Debate sobre a cultura do cancelamento na sociedade contemporânea

Enviada em 26/11/2020

A globalização promoveu a difusão do acesso a internet e consequentemente, aumentou a quantidade de usuários nas redes sociais. Entretanto, a liberdade de expressão proporcionada por essa ferramenta foi distorcida ao longo dos anos e transformou-se na cultura do cancelamento. Logo, o que antes tinha o intuito de promover justiça social, hoje, é baseado na intolerância de visões opostas e ao linchamento social. Isso ocorre não apenas devido ao pensamento individualista característico da sociedade contemporânea, mas também pela ausência de dialogo entre os indivíduos.

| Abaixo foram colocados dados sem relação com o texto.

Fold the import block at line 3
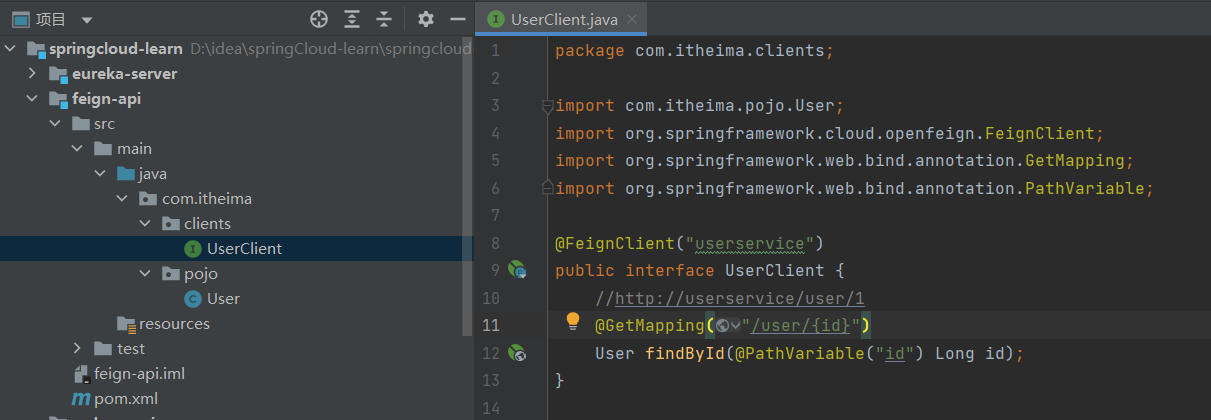1211x420 pixels. [546, 105]
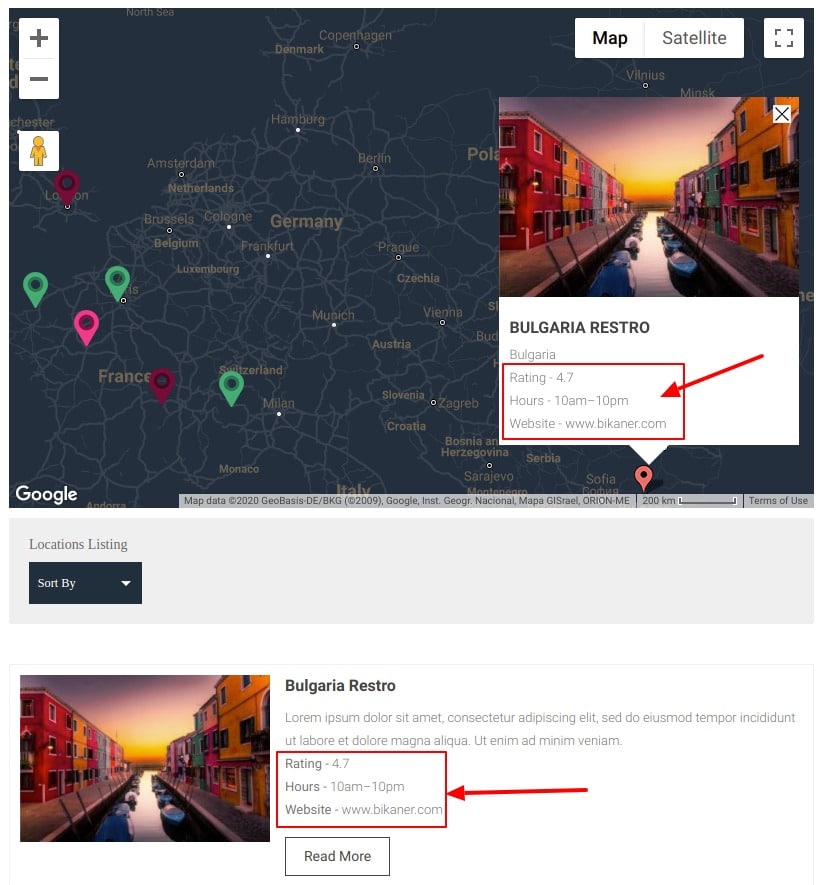Click the canal photo in the info popup
The image size is (823, 885).
[649, 195]
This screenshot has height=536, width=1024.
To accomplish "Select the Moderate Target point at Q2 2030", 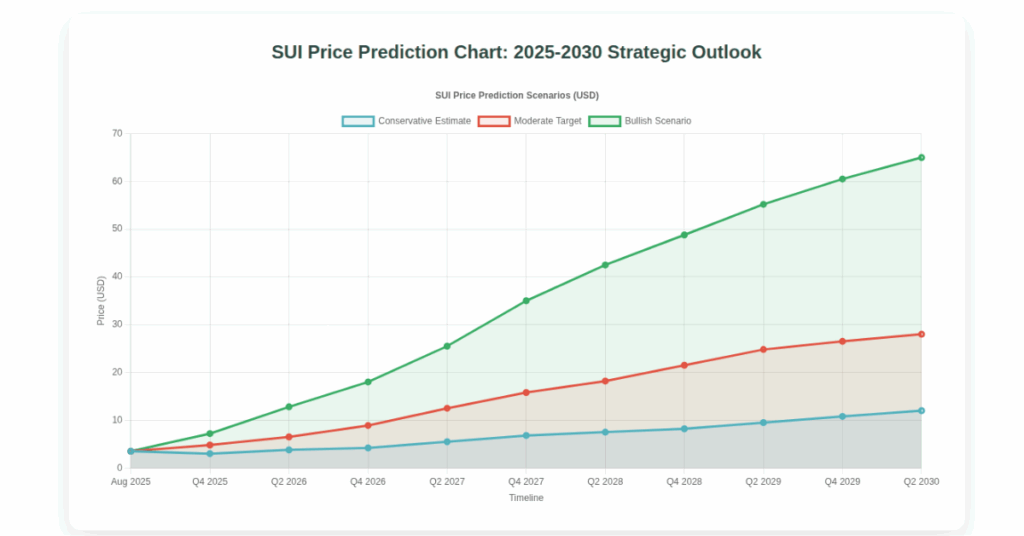I will [921, 334].
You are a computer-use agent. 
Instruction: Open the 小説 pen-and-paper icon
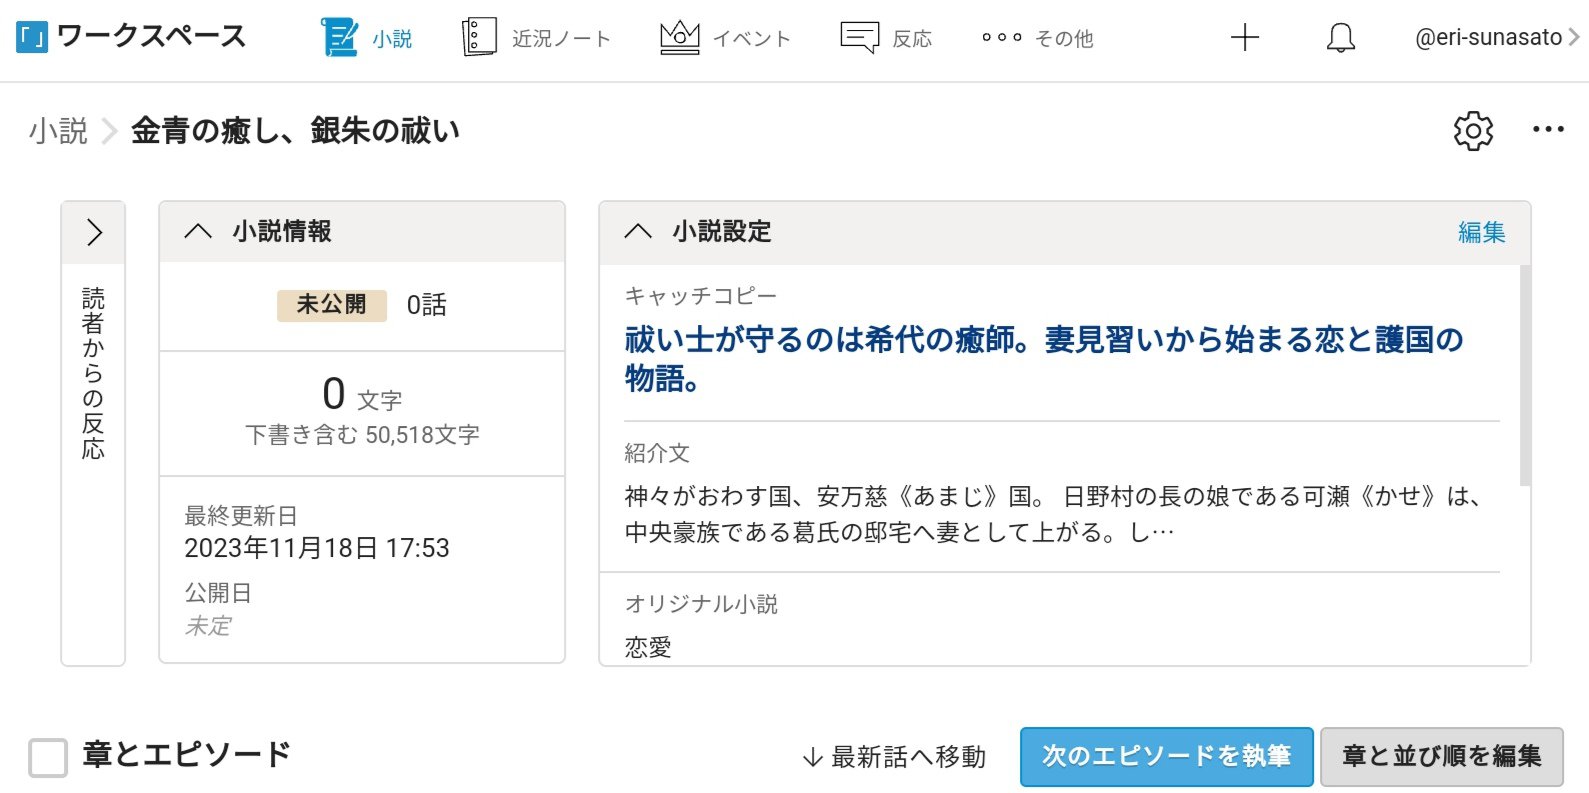[x=339, y=38]
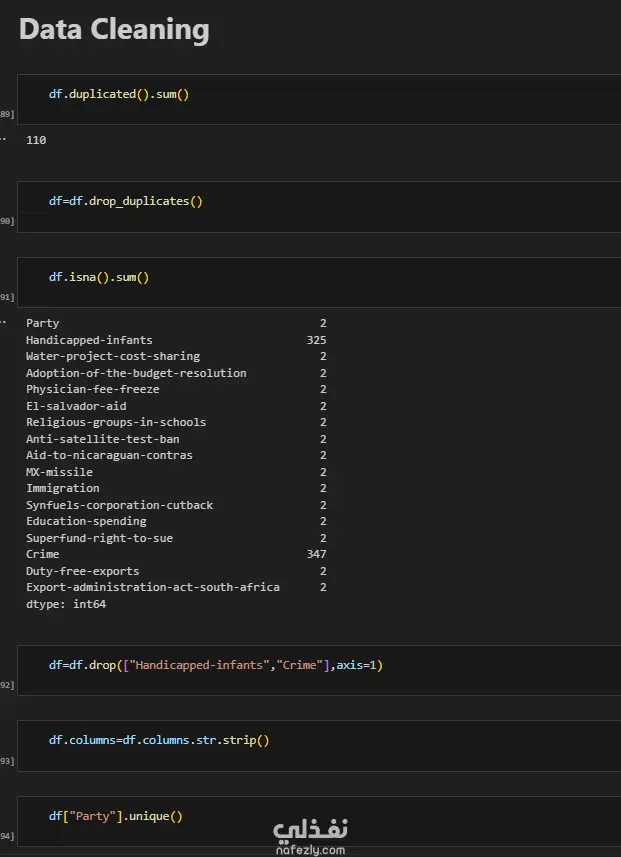
Task: Click the Data Cleaning heading
Action: coord(114,30)

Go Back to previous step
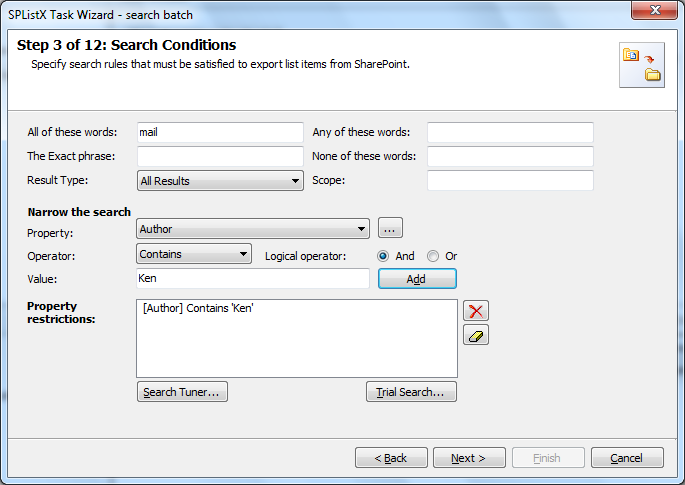pos(391,458)
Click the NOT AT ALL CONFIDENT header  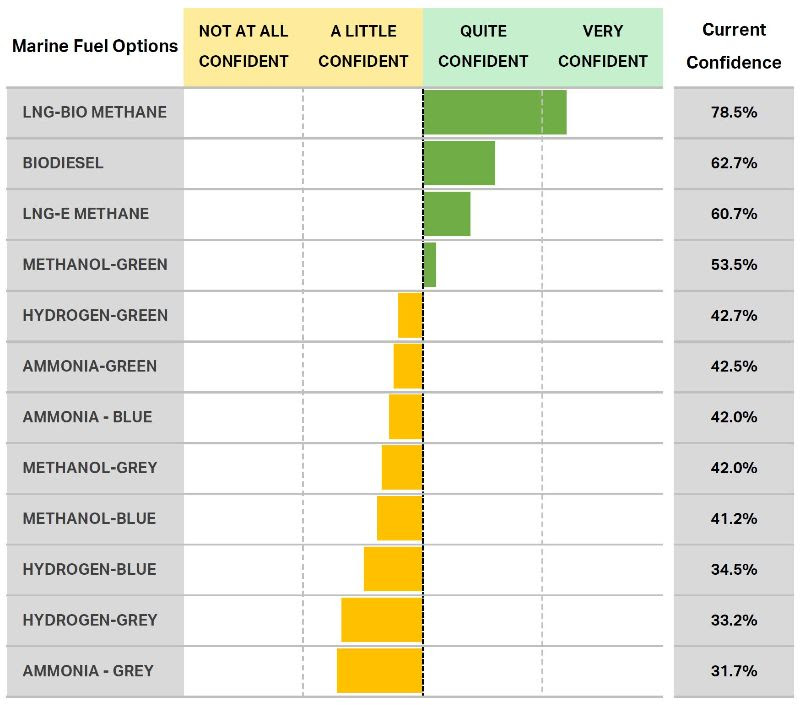(x=243, y=46)
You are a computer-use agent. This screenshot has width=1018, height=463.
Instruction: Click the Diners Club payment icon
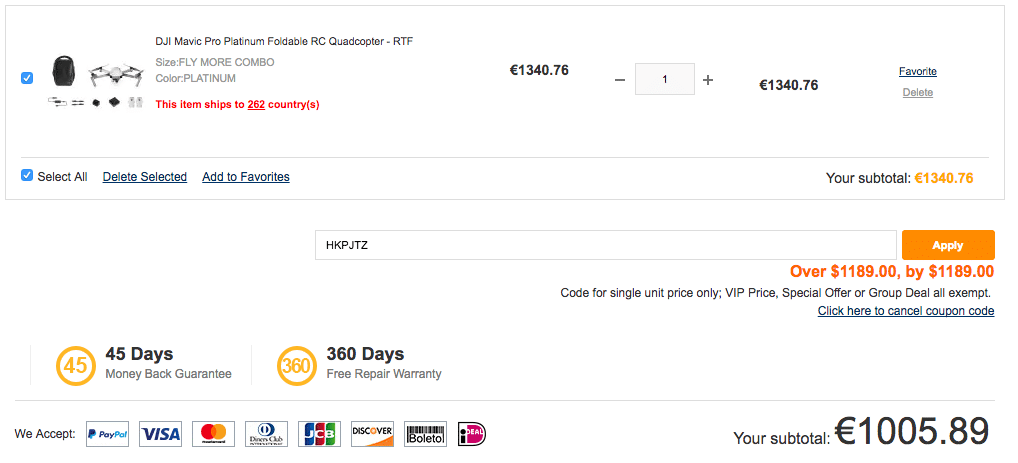(266, 434)
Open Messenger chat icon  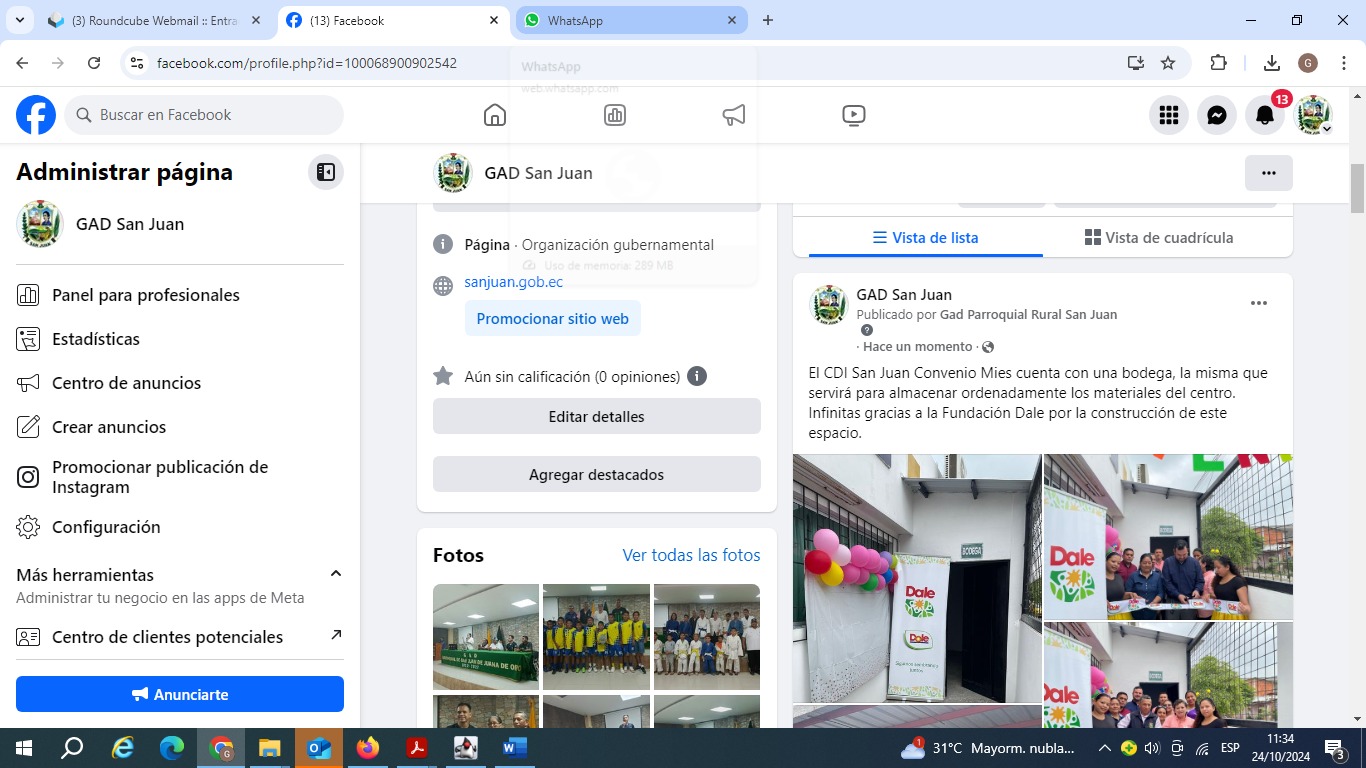coord(1217,115)
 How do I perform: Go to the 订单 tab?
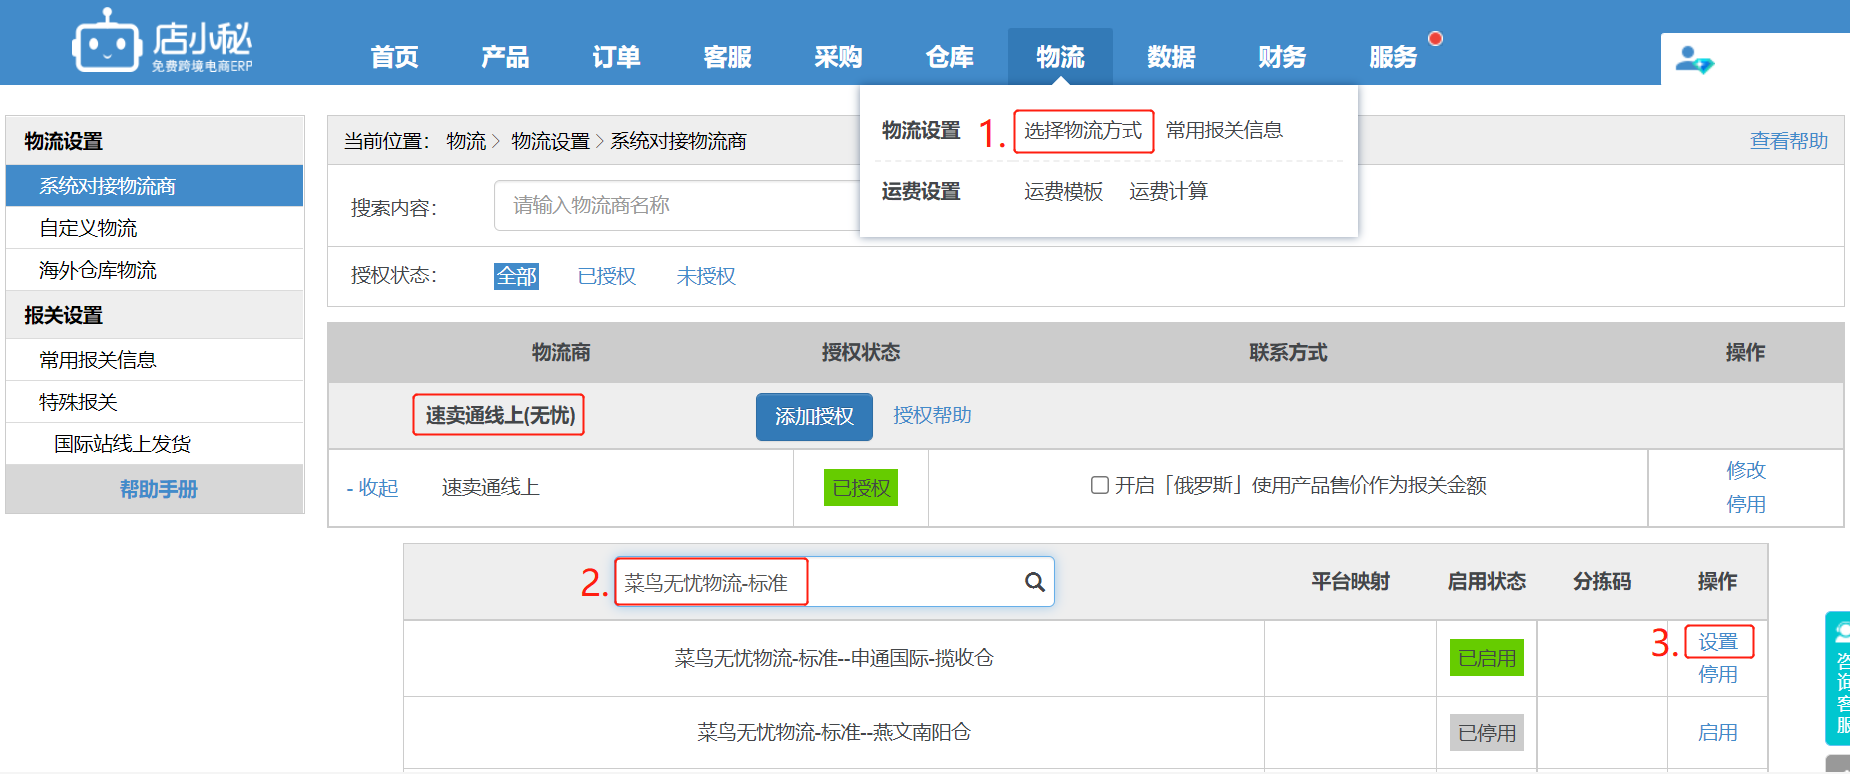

É primordial ressaltar que o pensamento individualista dos indivíduos, é um dos principais responsáveis pelas mudanças na intenção do cancelamento virtual. Isto é, o movimento começou como uma forma de chamar atenção para casos como o feminismo e o combate ao racismo, ou seja, para amplificar a voz de grupos oprimidos e desconstruir antigos hábitos. Entretanto, o movimento mudou de propósito quando as pessoas utilizavam a “cultura do cancelamento” para propagar discursos de ódio e passaram a ditar o que é certo ou errado. De acordo com o sociólogo Zygmunt Bauman e sua teoria sobre “modernidade liquida” isso ocorre, pois as relações sociais estão cada vez mais frágeis e efêmeras, tendo em vista que o individualismo e a falta de empatia são as principais características da sociedade contemporânea. Logo, as pessoas deixam de pensar em como suas atitudes ou palavras podem afetar a vida de outra pessoa de forma negativa.

Concomitantemente a isso, a ausência de dialogo entre os indivíduos também é responsável pela problemática em questão. Isso ocorre porque, o cancelamento descarta qualquer possibilidade de dialogo, sem deixar chances do individuo se retratar ou mudar o seu comportamento. Isto é, o movimento, atualmente, também pode acontecer por coisas banais como, por exemplo, dizer que não gosta de algo muito popular ou utilizar um termo equivocado. Desse modo, as pessoas não levam em consideração que determinado individuo fez um comentário considerado errado por ignorância, apenas promovem o “linchamento social”. Não é atoa que segundo a socióloga Hanna Arendt, quando uma atitude agressiva ocorre constantemente, as pessoas param de enxergá-la como errada. Tal fato exemplifica porque a cultura do cancelamento tornou-se algo comum no mundo virtual.

Fica claro, portanto que medidas devem ser tomadas para solucionar a problemática em questão. Logo, cabe aos provedores responsáveis por administrar redes sociais, disseminar conteúdos de conscientização em suas plataformas. Assim, diferenciando sobre o que são lutas a favor de causas importantes, do que é apenas perseguição e discurso de ódio, debatendo os limites de cada intervenção, a fim de ressignificar a cultura do cancelamento.